Solana accounts are not free. They cost "Rent" (storage fees). When you abandon an account, that SOL is locked forever.
Think of it like Tupperware.
When you open a Solana account, you're essentially buying a container to hold your data. You pay a deposit (rent) to reserve that space. When the data inside is no longer needed the account goes idle you should return the container and get your deposit back.
Most people forget. The containers pile up. The SOL stays locked.
Flux returns the containers.
Kora is a transaction sponsorship service for Solana. It lets apps pay transaction fees and account creation costs on behalf of their users.
When a user needs to create a new account (like a token account), the app can ask Kora to pay the costs:
- User initiates action (e.g., receive a token for the first time)
- Kora operator pays the rent (SOL locked as a storage deposit)
- Account is created (user can now receive tokens)
- User never pays a fee (better UX, app covers the cost)
Every time Kora sponsors an account creation, SOL gets locked:
| Account Type | Typical Rent | Purpose |
|---|---|---|
| Token Account | ~0.002 SOL | Holds user tokens |
| Associated Token Account | ~0.002 SOL | Standard token wallet |
| Custom Program Account | Varies | App specific data |
Over time, operators sponsor thousands of accounts. Many become inactive. The SOL stays locked.
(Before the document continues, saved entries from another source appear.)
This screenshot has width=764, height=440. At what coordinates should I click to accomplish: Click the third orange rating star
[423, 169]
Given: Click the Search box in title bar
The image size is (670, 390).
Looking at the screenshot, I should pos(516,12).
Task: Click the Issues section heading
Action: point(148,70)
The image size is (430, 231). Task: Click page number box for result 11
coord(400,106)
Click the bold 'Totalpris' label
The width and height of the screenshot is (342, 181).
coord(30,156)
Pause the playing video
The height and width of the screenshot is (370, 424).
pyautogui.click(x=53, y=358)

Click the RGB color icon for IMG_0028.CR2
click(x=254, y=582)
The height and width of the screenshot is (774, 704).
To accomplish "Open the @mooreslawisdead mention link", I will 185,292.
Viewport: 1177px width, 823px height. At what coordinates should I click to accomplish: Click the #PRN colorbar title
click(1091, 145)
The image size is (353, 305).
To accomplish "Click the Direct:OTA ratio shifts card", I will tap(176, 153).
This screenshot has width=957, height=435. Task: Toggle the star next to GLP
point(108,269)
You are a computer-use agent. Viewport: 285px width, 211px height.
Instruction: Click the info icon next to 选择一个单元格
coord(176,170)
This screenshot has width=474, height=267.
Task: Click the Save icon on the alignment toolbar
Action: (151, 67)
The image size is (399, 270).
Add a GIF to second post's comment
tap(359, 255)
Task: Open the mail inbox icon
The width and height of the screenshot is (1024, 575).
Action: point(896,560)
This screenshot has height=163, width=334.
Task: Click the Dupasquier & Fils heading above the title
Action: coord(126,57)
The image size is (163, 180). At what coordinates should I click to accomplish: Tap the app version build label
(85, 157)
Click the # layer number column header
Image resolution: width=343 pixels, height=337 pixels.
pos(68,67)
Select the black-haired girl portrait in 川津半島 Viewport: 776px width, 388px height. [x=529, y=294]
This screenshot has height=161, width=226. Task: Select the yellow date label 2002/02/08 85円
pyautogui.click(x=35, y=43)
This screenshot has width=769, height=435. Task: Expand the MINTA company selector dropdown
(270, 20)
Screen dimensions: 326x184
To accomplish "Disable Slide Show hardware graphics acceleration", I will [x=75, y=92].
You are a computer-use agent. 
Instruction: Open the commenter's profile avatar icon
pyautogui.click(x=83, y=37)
- Users abandon accounts after transferring tokens out
- Apps shut down but accounts remain open
- Nobody is tracking which accounts are still needed
- Operators lose capital to "rent leak" without realizing it
Flux monitors all accounts sponsored by a Kora operator and:
- Scans for inactive sponsored accounts
- Judges each account (is it safe to close?)
- Reclaims the rent when safe, returning SOL to the operator
Flux is a dashboard that monitors and reclaims rent from idle Kora-sponsored accounts. It consists of three modules:
| Module | What It Does |
|---|---|
| Scanner | Finds all accounts sponsored by your operator wallet. Identifies which ones are idle and eligible for reclamation. |
| Judge | Checks safety rules before any action. Makes sure we never close an account that still has active data. |
| Executioner | Actually closes the accounts and returns the rent to the operator. Only runs after the Judge approves. |
This table shows how Flux meets the hackathon requirements.
| Requirement | Status | How We Handle It |
|---|---|---|
| Never close accounts with active data | Done | judge.ts checks lamports = 0 and data is empty before approval |
| Simulation mode for safe testing | Done | Toggle in settings enables "dry run" - logs what would happen without doing it |
| Clear logging of all actions | Done | Every scan, judgment, and reclaim is stored in the database with timestamps |
| Requirement | Status | How We Handle It |
|---|---|---|
| Works without wallet setup | Done | Mock Mode loads demo data automatically |
| One-command startup | Done | npm run dev handles database setup and starts the app |
| Clean, readable interface | Done | Dark mode dashboard shows stats, accounts, and activity logs |
| Requirement | Status | How We Handle It |
|---|---|---|
| Devnet compatible | Done | Default RPC is Solana Devnet |
| Mainnet ready | Done | Just change SOLANA_RPC_URL in .env to go live |
| Persistent storage | Done | SQLite via Prisma stores all accounts and logs locally |
git clone <repo-url>
cd flux
npm run devNote: This command handles the full setup for you. It installs the tools, creates the database, and loads demo data so you can start testing immediately.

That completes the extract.